Their father is still troubled as a result of the war; their mother close to stories from the present. Left to his own devices, Nathaniel sees the world in terms of shipping routes, and learns London’s geography (or an earlier form of it) by barging on the Thames with smuggled greyhounds. In a house full of odd comings and goings, and ‘dangerous with secrets’, his new confrères include an Aramaicist ethnographer, a lusty St Lucian pot-washer and a girl whom Nathaniel names, out of necessity, after the street on which they first met. ‘I found myself,’ he says, ‘within a confabulist pattern.’
It’s no great shock to learn that Nathaniel’s mother is a spy, at large in the ‘unauthorised and still violent war’ that echoed on until 1947 around the edges of the map (Trieste is mentioned). And so, a decade or more later, Nathaniel finds himself recruited to the Service, where he is officially tasked with some ‘correction’ of the wartime records. And naturally he tries to retrace his parents’ footsteps.

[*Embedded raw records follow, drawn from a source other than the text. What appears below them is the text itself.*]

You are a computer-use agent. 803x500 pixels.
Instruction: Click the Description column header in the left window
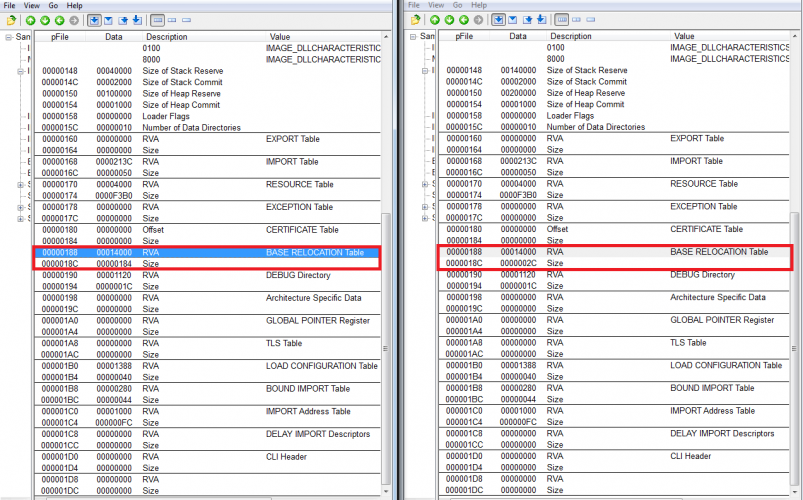(x=166, y=36)
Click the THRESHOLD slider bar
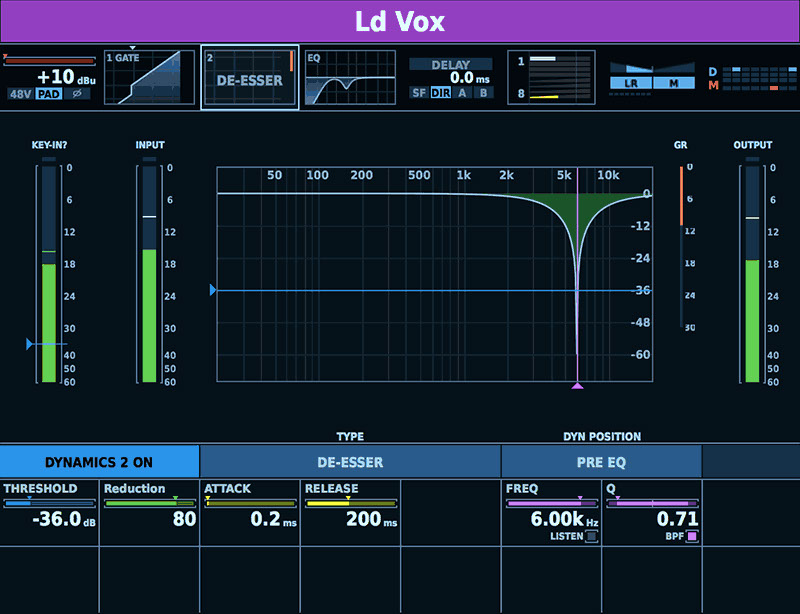 click(50, 503)
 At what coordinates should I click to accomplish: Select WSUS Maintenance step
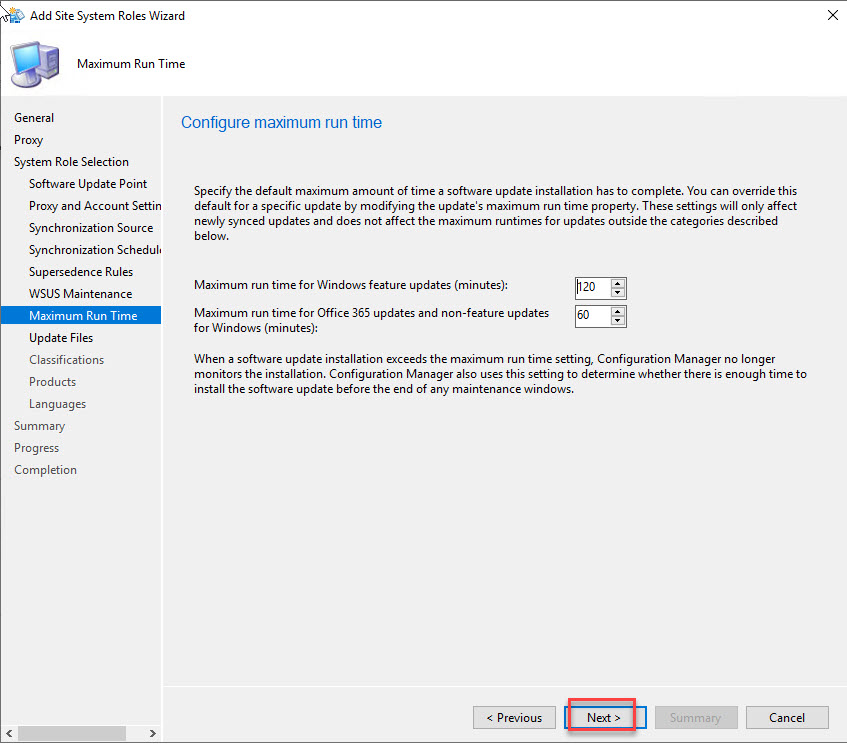[80, 294]
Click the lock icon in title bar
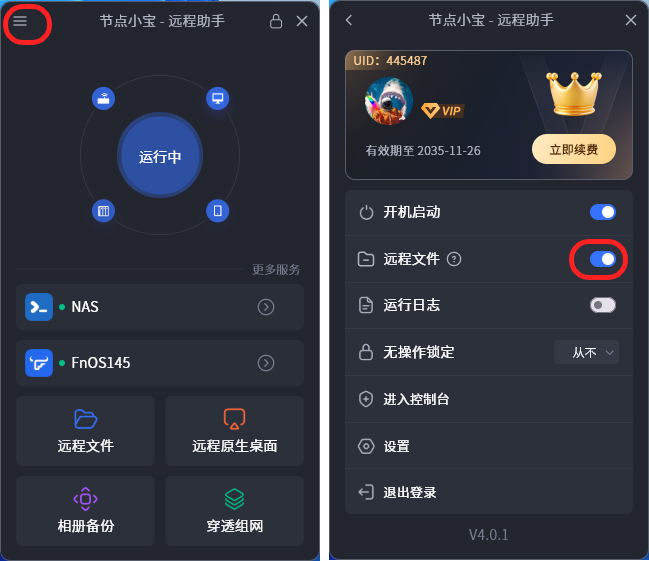The height and width of the screenshot is (561, 649). click(x=276, y=21)
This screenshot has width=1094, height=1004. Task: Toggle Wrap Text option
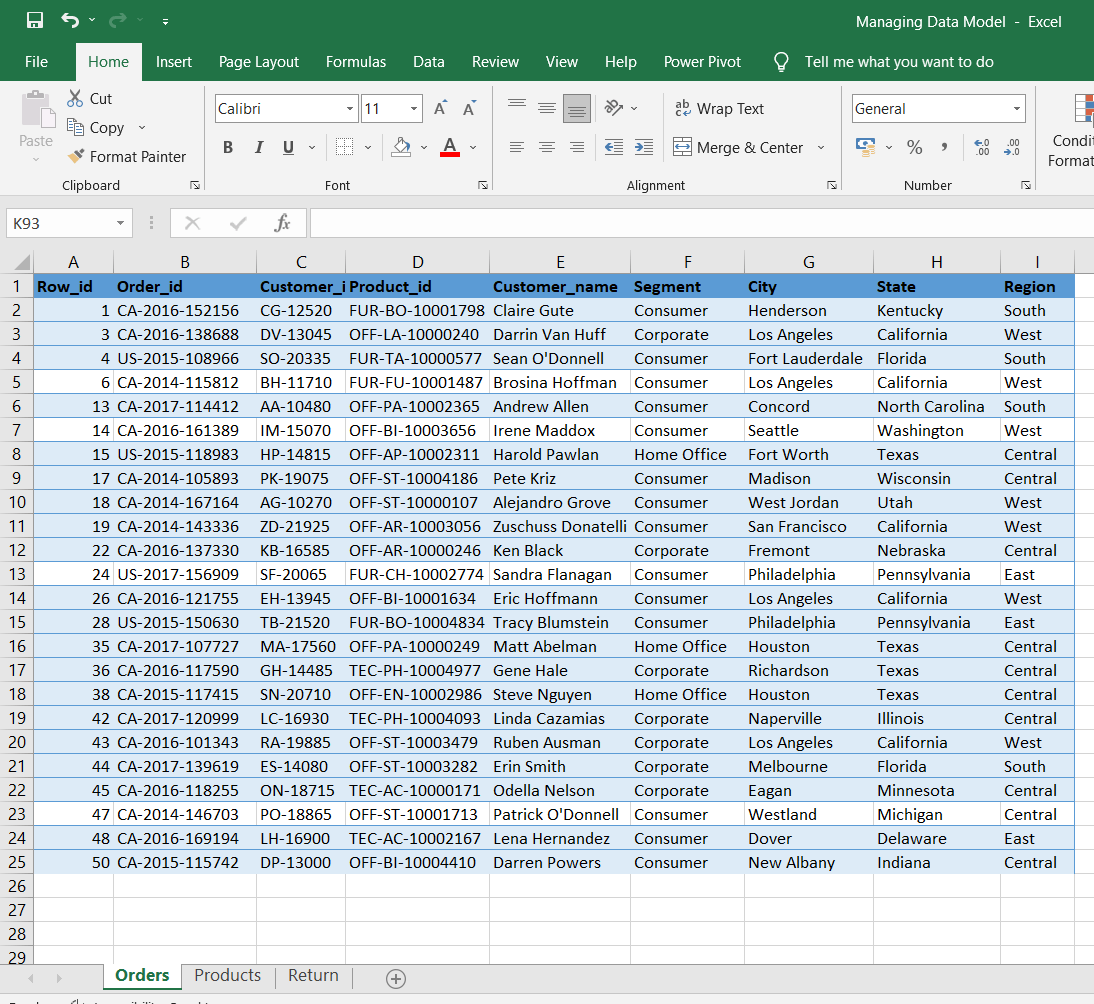click(x=719, y=108)
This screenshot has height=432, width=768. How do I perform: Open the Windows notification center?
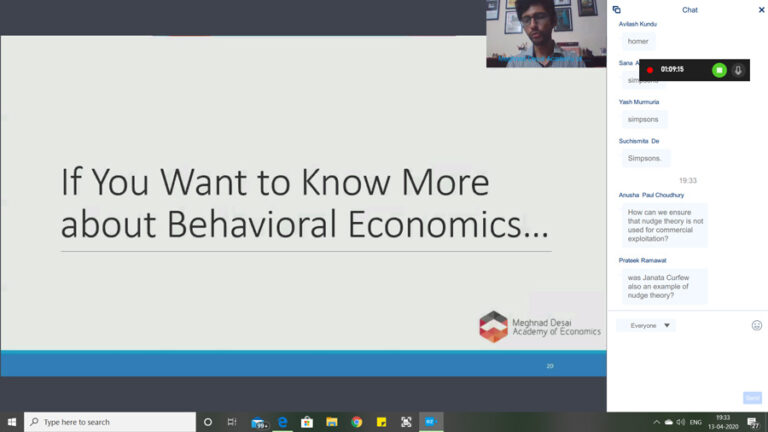[753, 422]
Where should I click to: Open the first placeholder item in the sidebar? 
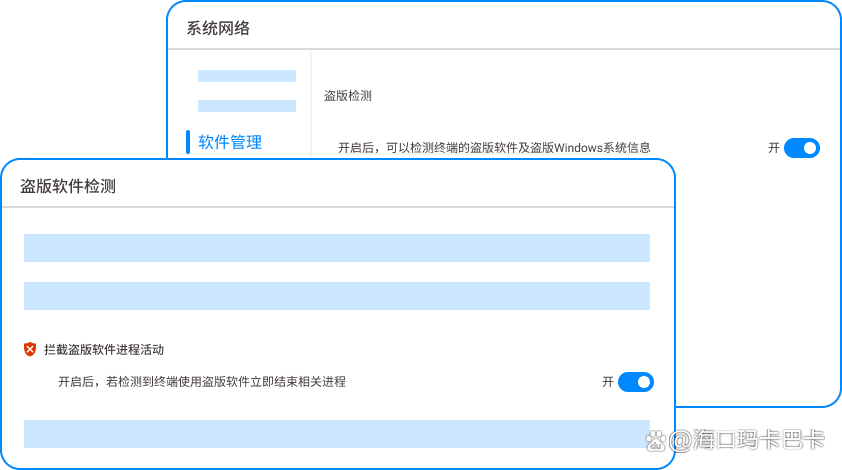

Michael Ondaatje is at his best when writing about awkward, quiet types, and ‘those at a precarious tilt’, and characters — especially narrators, — with dodgy memories. (M.O.’s m.o. — if you will pardon it — does well out of the fragmentary narrative). As Nathaniel’s work unfolds, however, ‘now and then there would be days in the archives when I’d come across information from distant events that overlapped’ — not unlike, one might think, the work of a historically interested novelist. Towards the end, ‘Nathaniel’ states, with valid confidence: ‘I know how to fill in a story from a grain of sand.’
Fans who get their fix from war-torn cities, tale-telling and score-settling, gramophone records, intriguing invalids, reading of the classics, women’s necks, interrogations, men who sing to themselves, English public schools, sketches tucked into books, betrayals, and characters with suspect names like Marsh Felon and Malakite will not be disappointed.
But ‘wars are not glorious’, Nathaniel is warned quite early on. And while this is clearly true in his case, readers of Ondaatje’s most famous novel — now shortlisted for the golden anniversary ‘Best of the Booker’ gong — could be forgiven for thinking that war has, at least once, been rendered somewhat glamorous. With winks to Libya, ‘Mr Florence’ and a crashing pilot (among others), it’s hard not to think of Warlight as an adroit and unromantic B-side to The English Patient.